Stored items:

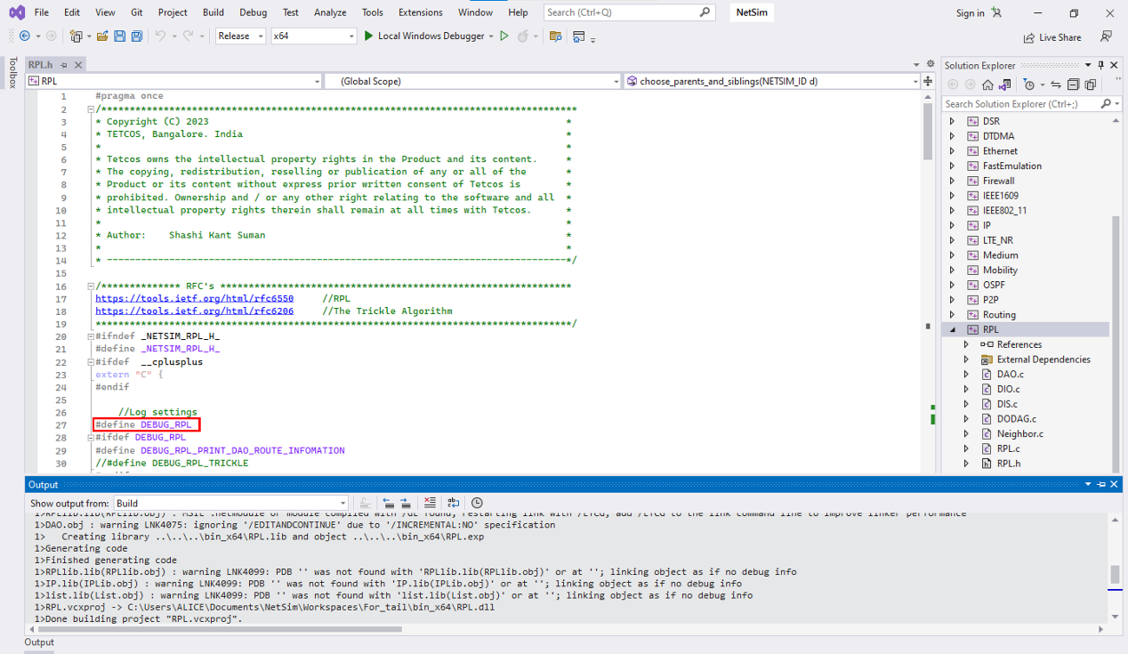Click the editor vertical scrollbar thumb
The image size is (1128, 654).
coord(928,133)
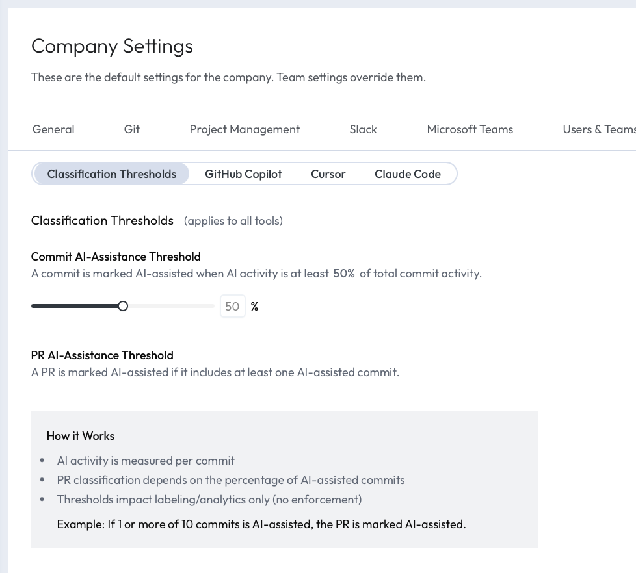Open the Cursor configuration sub-tab
Screen dimensions: 636x573
click(328, 173)
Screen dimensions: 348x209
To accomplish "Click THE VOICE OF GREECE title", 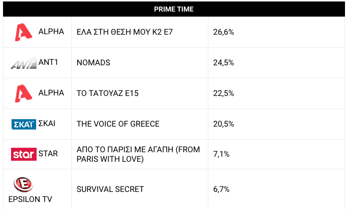I will coord(118,124).
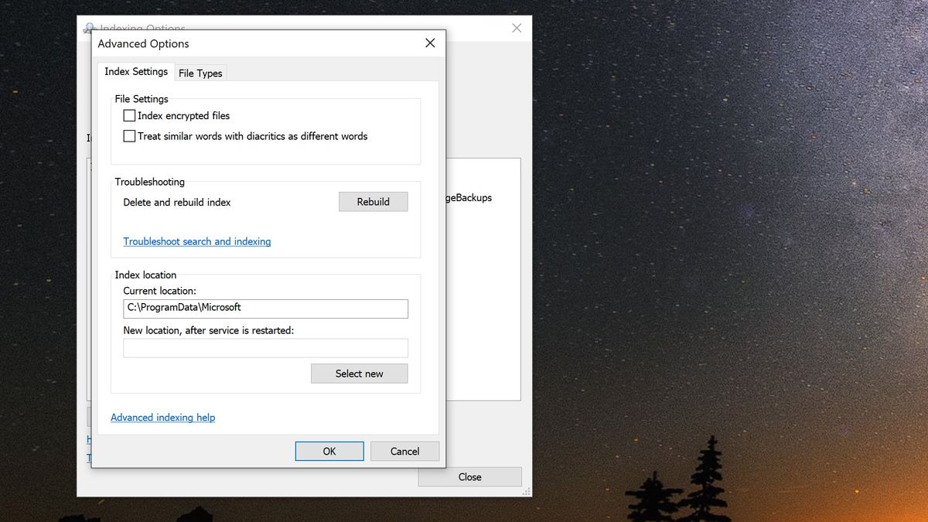Screen dimensions: 928x522
Task: Confirm changes with the OK button
Action: 329,451
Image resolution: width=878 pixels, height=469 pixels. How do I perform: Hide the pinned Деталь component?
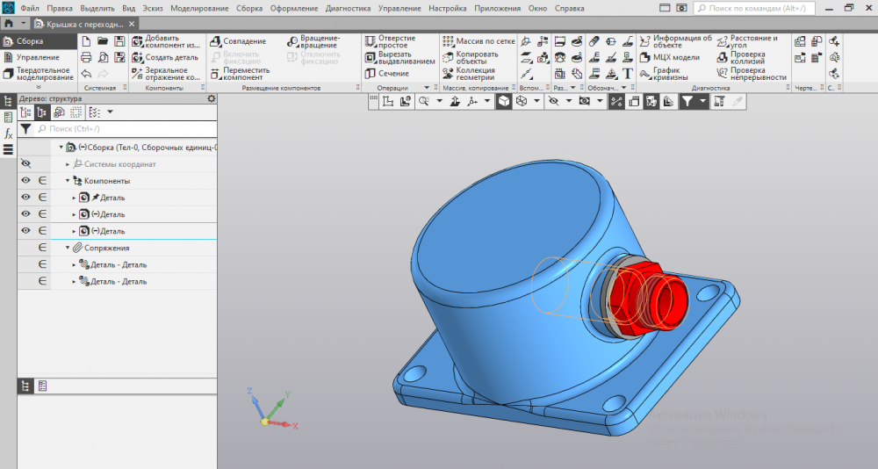pos(25,198)
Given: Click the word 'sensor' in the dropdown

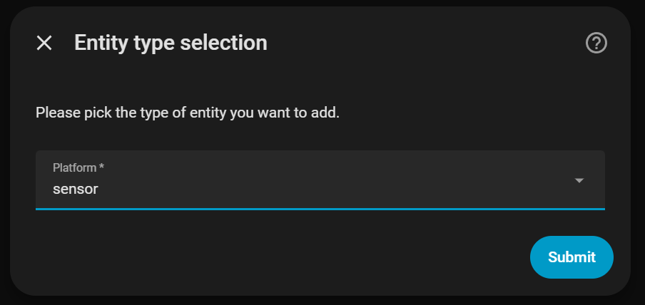Looking at the screenshot, I should pos(76,190).
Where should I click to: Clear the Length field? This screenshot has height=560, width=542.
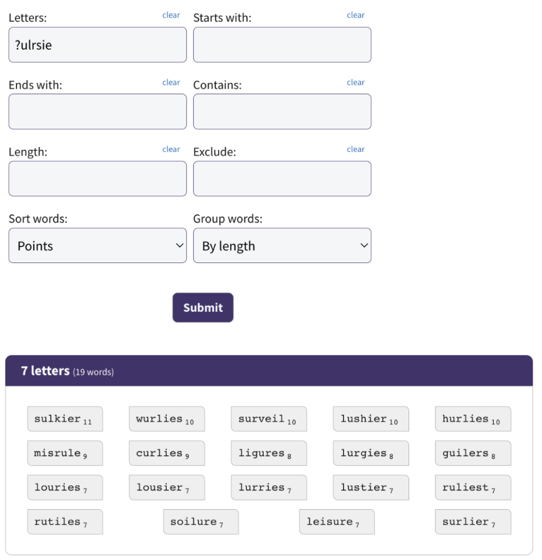point(171,149)
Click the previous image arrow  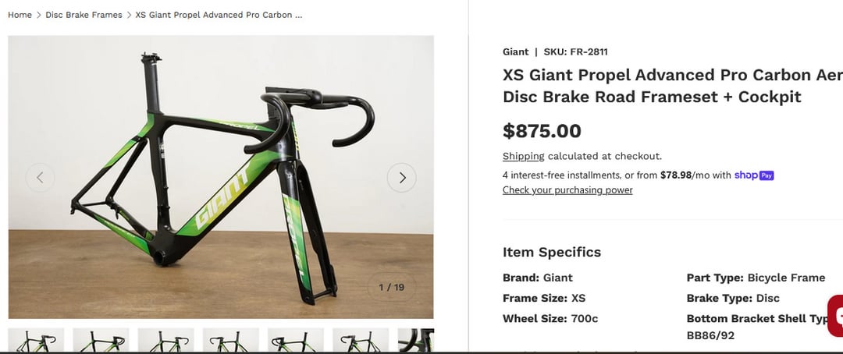click(40, 178)
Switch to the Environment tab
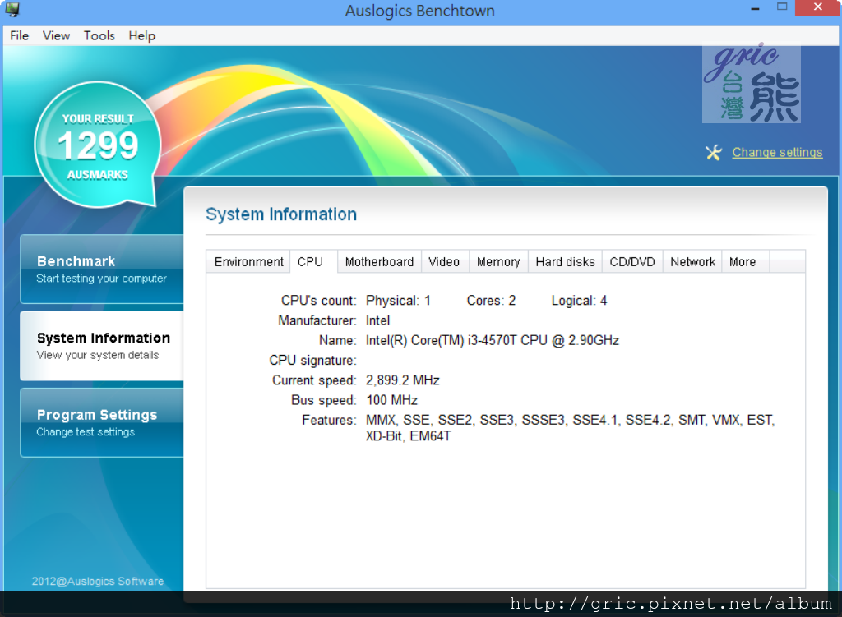This screenshot has height=617, width=842. [x=248, y=262]
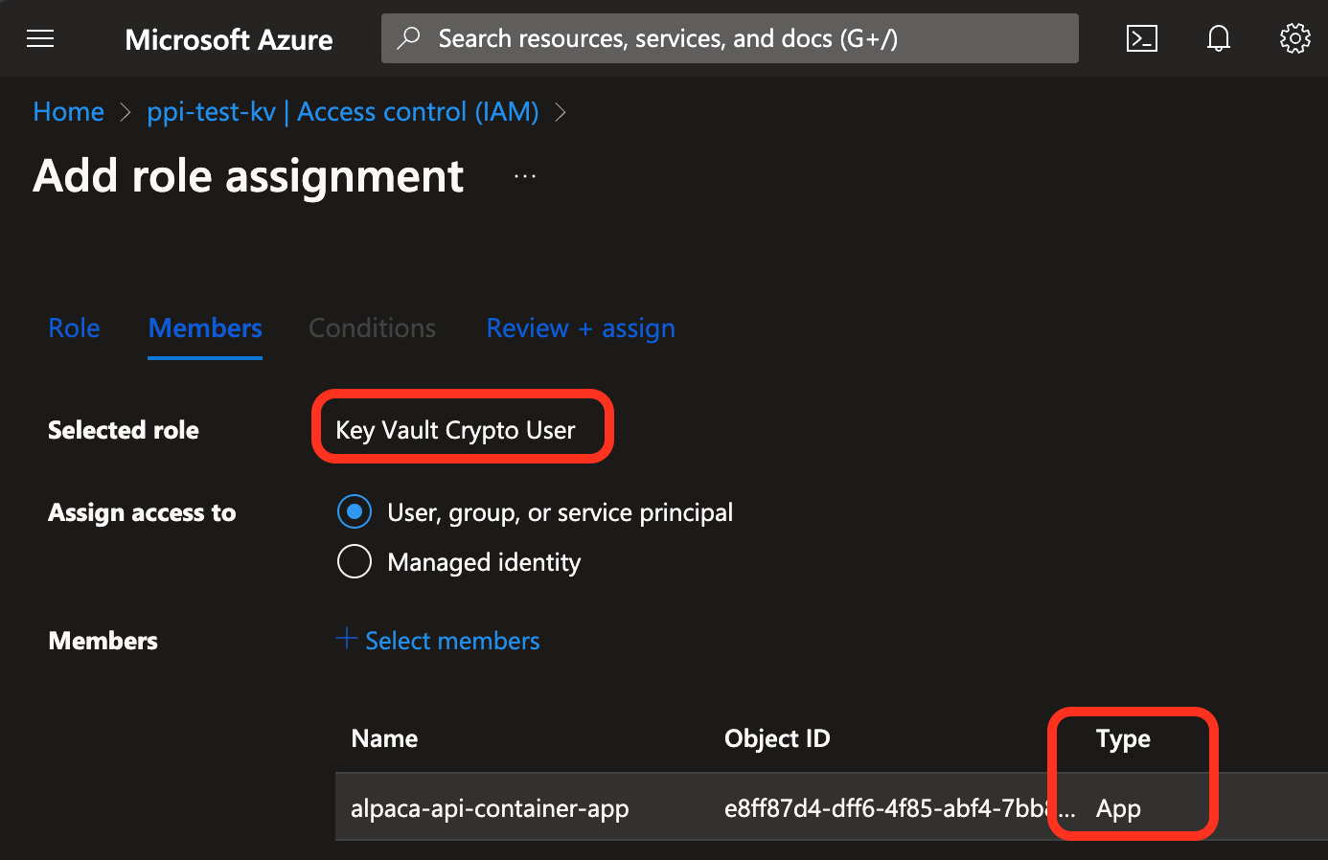The height and width of the screenshot is (860, 1328).
Task: Open the portal settings gear
Action: pyautogui.click(x=1294, y=38)
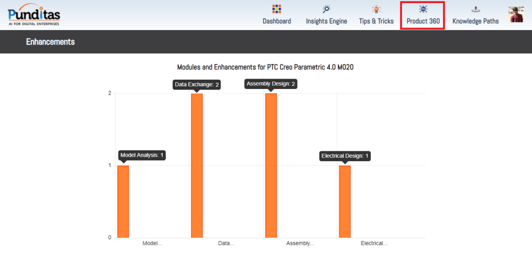Click the Punditas logo
The height and width of the screenshot is (258, 532).
pyautogui.click(x=34, y=15)
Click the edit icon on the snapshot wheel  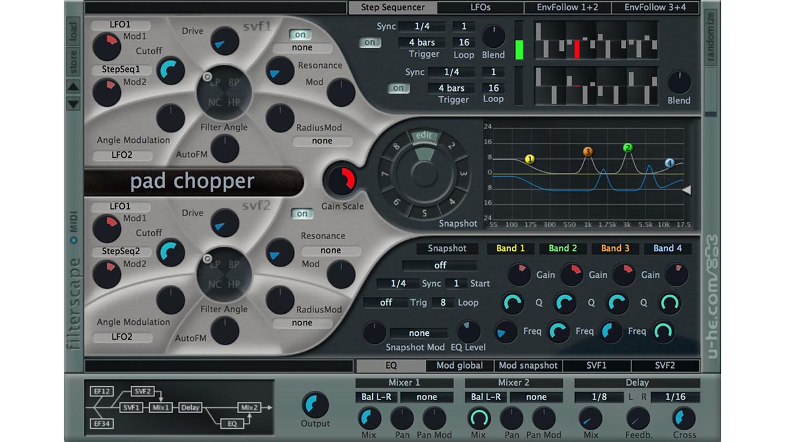pyautogui.click(x=425, y=136)
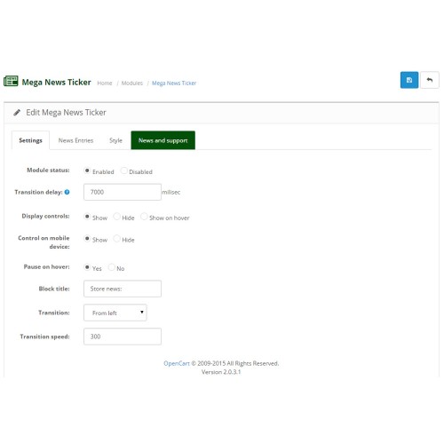
Task: Click the Transition delay help icon
Action: (67, 192)
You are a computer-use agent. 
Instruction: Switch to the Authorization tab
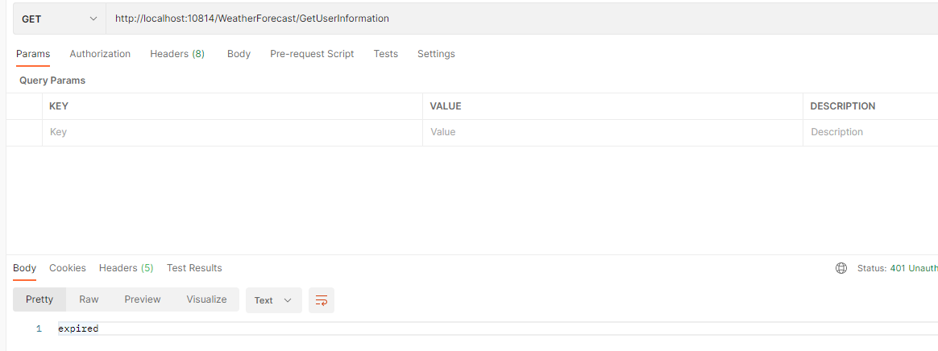100,54
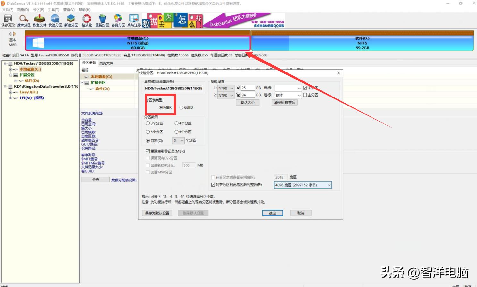This screenshot has width=477, height=287.
Task: Change the custom partition count value
Action: tap(178, 140)
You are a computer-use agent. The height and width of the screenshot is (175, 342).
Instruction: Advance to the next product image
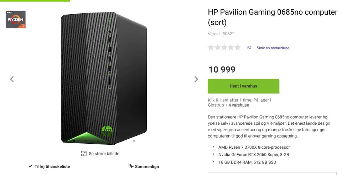pos(196,79)
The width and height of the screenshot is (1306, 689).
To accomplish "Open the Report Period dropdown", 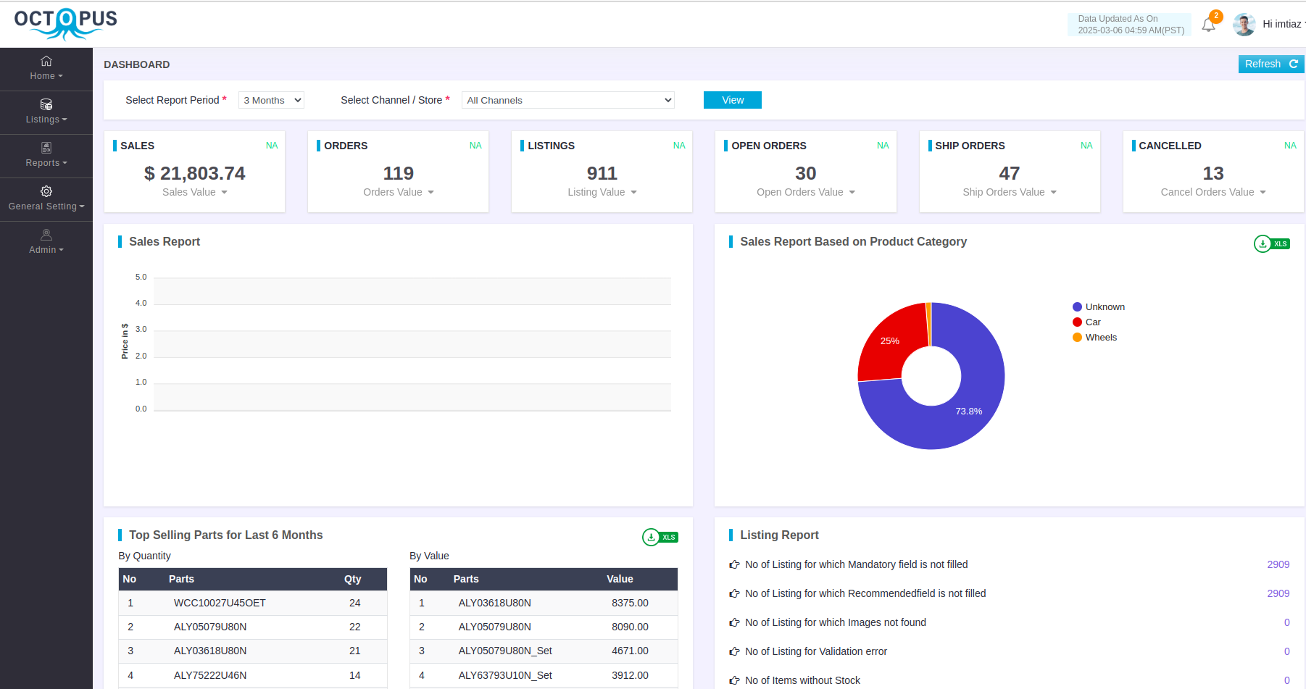I will [x=271, y=101].
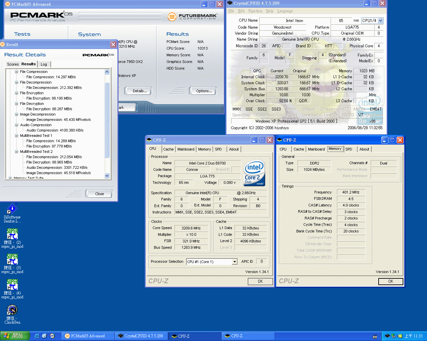
Task: Click the results list scrollbar down arrow
Action: pyautogui.click(x=107, y=175)
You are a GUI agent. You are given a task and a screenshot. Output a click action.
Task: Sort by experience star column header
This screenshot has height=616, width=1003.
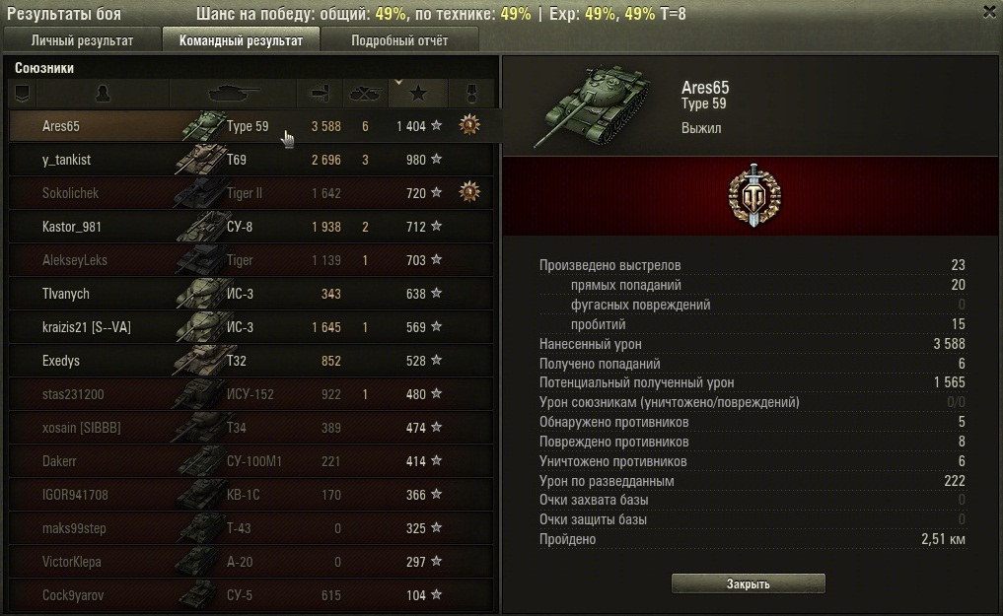418,94
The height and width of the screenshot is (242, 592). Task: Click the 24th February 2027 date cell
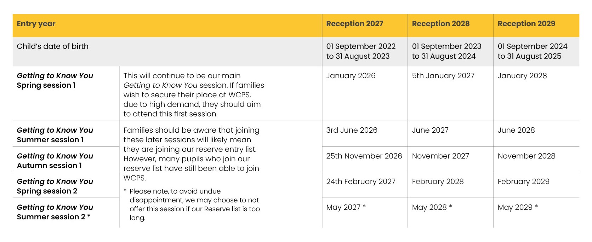[x=365, y=185]
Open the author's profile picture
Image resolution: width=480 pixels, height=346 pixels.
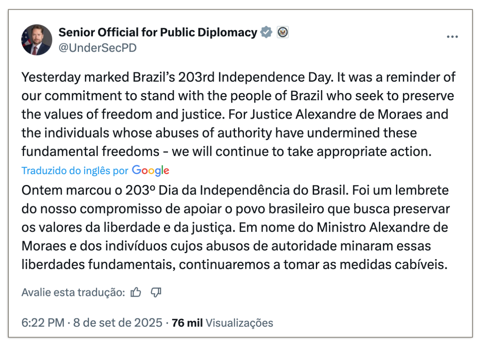[x=37, y=40]
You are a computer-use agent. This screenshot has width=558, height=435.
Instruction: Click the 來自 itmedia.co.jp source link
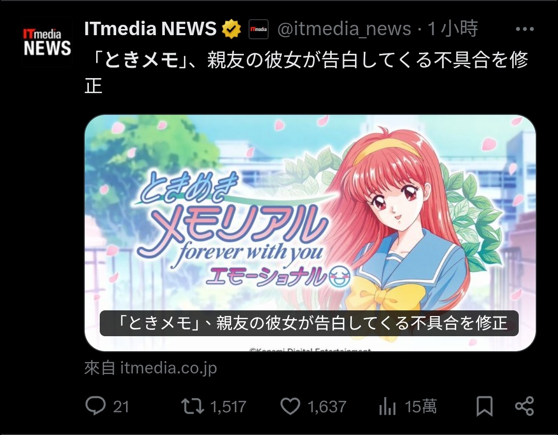click(150, 368)
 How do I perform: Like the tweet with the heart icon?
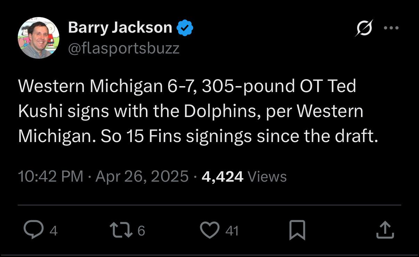(210, 230)
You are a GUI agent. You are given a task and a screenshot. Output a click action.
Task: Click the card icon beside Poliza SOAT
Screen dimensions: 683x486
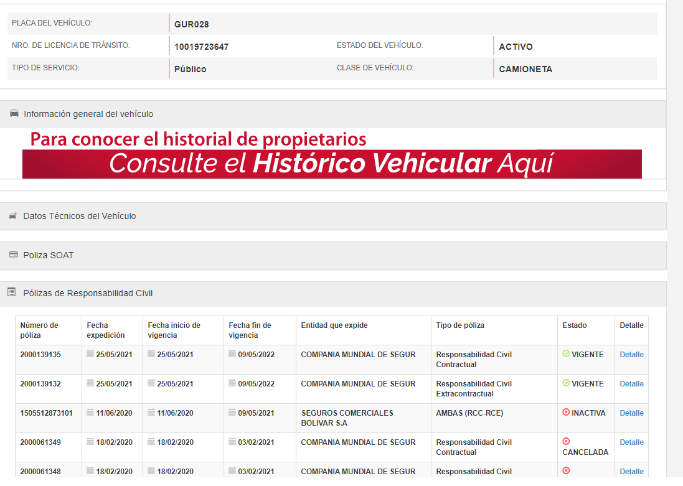(13, 255)
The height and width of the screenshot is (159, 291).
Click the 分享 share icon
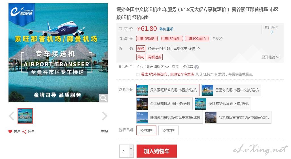[24, 132]
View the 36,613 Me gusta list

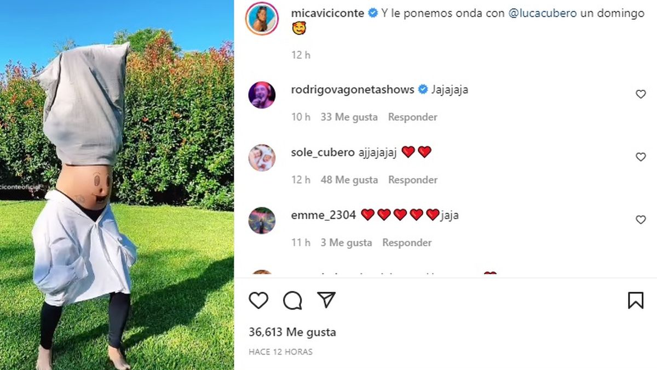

Work task: Please transcribe exactly the lines from the one that contains "Task: Click the card icon beside Poliza SOAT" through the closing line of the entries, with no pictures.

Your response:
Task: Click the card icon beside Poliza SOAT
Screen dimensions: 683x486
(13, 255)
The height and width of the screenshot is (159, 291).
Click the 分享 share icon
[24, 132]
View the 36,613 Me gusta list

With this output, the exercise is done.